____ Dataset extract

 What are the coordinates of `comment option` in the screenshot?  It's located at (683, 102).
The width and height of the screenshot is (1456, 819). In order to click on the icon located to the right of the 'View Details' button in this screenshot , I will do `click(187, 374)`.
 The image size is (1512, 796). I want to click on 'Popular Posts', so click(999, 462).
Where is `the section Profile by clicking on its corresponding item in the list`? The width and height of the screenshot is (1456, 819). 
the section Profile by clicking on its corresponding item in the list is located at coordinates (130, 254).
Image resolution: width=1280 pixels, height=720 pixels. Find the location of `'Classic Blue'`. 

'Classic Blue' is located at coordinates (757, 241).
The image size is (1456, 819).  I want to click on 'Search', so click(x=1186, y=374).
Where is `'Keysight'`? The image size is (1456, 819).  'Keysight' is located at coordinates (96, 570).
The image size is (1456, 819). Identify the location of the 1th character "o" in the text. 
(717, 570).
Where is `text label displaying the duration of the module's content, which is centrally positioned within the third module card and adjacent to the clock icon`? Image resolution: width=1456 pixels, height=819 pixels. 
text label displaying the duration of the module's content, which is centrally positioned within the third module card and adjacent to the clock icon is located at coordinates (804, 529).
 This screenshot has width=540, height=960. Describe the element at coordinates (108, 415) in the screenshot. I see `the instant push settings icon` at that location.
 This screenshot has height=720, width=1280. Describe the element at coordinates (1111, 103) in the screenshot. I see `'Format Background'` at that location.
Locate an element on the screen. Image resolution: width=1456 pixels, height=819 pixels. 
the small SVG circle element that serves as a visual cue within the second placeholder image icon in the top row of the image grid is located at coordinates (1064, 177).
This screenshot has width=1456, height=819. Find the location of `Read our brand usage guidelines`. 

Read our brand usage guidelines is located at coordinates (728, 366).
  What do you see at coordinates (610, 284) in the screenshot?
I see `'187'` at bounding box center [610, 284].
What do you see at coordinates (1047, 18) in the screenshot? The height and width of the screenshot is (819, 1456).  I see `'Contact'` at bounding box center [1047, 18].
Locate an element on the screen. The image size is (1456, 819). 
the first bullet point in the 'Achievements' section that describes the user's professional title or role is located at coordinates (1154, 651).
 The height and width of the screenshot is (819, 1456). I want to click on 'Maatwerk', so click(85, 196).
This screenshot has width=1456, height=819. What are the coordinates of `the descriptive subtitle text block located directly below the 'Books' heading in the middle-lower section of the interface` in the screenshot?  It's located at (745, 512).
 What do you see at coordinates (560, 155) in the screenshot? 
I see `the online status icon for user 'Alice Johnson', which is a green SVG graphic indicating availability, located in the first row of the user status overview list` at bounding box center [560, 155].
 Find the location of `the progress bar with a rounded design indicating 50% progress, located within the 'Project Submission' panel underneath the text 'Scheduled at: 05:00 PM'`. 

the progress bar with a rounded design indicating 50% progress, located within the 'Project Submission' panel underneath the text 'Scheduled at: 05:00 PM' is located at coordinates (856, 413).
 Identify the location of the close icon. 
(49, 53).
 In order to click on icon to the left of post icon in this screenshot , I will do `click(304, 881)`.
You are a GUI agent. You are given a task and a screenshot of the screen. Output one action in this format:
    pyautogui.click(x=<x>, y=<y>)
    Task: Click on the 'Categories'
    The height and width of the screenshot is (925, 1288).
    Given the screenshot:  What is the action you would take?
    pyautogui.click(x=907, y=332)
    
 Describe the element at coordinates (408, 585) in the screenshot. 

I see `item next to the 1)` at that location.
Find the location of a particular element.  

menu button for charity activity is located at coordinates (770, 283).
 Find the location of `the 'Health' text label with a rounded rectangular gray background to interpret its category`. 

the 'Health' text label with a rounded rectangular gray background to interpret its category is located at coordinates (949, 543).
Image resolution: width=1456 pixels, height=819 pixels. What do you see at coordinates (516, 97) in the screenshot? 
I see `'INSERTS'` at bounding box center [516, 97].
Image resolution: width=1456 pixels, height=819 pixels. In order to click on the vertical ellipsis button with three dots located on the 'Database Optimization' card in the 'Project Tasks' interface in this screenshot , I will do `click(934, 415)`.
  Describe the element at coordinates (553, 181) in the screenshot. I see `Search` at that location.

________

● **Directions for this task**:
Substitute "Screen resolution" for every occurrence of "Image resolution" in the material above and reproduce it with nothing else altered.

● **The response**:
 What are the coordinates of `comment option` in the screenshot?  It's located at (683, 102).
The width and height of the screenshot is (1456, 819). In order to click on the icon located to the right of the 'View Details' button in this screenshot , I will do `click(187, 374)`.
 The image size is (1512, 796). I want to click on 'Popular Posts', so click(999, 462).
Where is `the section Profile by clicking on its corresponding item in the list`? The width and height of the screenshot is (1456, 819). 
the section Profile by clicking on its corresponding item in the list is located at coordinates (130, 254).
Screen resolution: width=1280 pixels, height=720 pixels. Find the location of `'Classic Blue'`. 

'Classic Blue' is located at coordinates (757, 241).
The image size is (1456, 819).  I want to click on 'Search', so click(x=1186, y=374).
Where is `'Keysight'`? The image size is (1456, 819).  'Keysight' is located at coordinates (96, 570).
The image size is (1456, 819). Identify the location of the 1th character "o" in the text. 
(717, 570).
Where is `text label displaying the duration of the module's content, which is centrally positioned within the third module card and adjacent to the clock icon`? Screen resolution: width=1456 pixels, height=819 pixels. 
text label displaying the duration of the module's content, which is centrally positioned within the third module card and adjacent to the clock icon is located at coordinates (804, 529).
 This screenshot has width=540, height=960. Describe the element at coordinates (108, 415) in the screenshot. I see `the instant push settings icon` at that location.
 This screenshot has height=720, width=1280. Describe the element at coordinates (1111, 103) in the screenshot. I see `'Format Background'` at that location.
Locate an element on the screen. Screen resolution: width=1456 pixels, height=819 pixels. 
the small SVG circle element that serves as a visual cue within the second placeholder image icon in the top row of the image grid is located at coordinates (1064, 177).
This screenshot has width=1456, height=819. Find the location of `Read our brand usage guidelines`. 

Read our brand usage guidelines is located at coordinates (728, 366).
  What do you see at coordinates (610, 284) in the screenshot?
I see `'187'` at bounding box center [610, 284].
What do you see at coordinates (1047, 18) in the screenshot? The height and width of the screenshot is (819, 1456).  I see `'Contact'` at bounding box center [1047, 18].
Locate an element on the screen. The image size is (1456, 819). 
the first bullet point in the 'Achievements' section that describes the user's professional title or role is located at coordinates (1154, 651).
 The height and width of the screenshot is (819, 1456). I want to click on 'Maatwerk', so click(85, 196).
This screenshot has width=1456, height=819. What are the coordinates of `the descriptive subtitle text block located directly below the 'Books' heading in the middle-lower section of the interface` in the screenshot?  It's located at (745, 512).
 What do you see at coordinates (560, 155) in the screenshot? 
I see `the online status icon for user 'Alice Johnson', which is a green SVG graphic indicating availability, located in the first row of the user status overview list` at bounding box center [560, 155].
 Find the location of `the progress bar with a rounded design indicating 50% progress, located within the 'Project Submission' panel underneath the text 'Scheduled at: 05:00 PM'`. 

the progress bar with a rounded design indicating 50% progress, located within the 'Project Submission' panel underneath the text 'Scheduled at: 05:00 PM' is located at coordinates (856, 413).
 Identify the location of the close icon. 
(49, 53).
 In order to click on icon to the left of post icon in this screenshot , I will do `click(304, 881)`.
You are a GUI agent. You are given a task and a screenshot of the screen. Output one action in this format:
    pyautogui.click(x=<x>, y=<y>)
    Task: Click on the 'Categories'
    The height and width of the screenshot is (925, 1288).
    Given the screenshot:  What is the action you would take?
    pyautogui.click(x=907, y=332)
    
 Describe the element at coordinates (408, 585) in the screenshot. 

I see `item next to the 1)` at that location.
Find the location of a particular element.  

menu button for charity activity is located at coordinates (770, 283).
 Find the location of `the 'Health' text label with a rounded rectangular gray background to interpret its category`. 

the 'Health' text label with a rounded rectangular gray background to interpret its category is located at coordinates (949, 543).
Screen resolution: width=1456 pixels, height=819 pixels. What do you see at coordinates (516, 97) in the screenshot? 
I see `'INSERTS'` at bounding box center [516, 97].
Screen resolution: width=1456 pixels, height=819 pixels. In order to click on the vertical ellipsis button with three dots located on the 'Database Optimization' card in the 'Project Tasks' interface in this screenshot , I will do `click(934, 415)`.
  Describe the element at coordinates (553, 181) in the screenshot. I see `Search` at that location.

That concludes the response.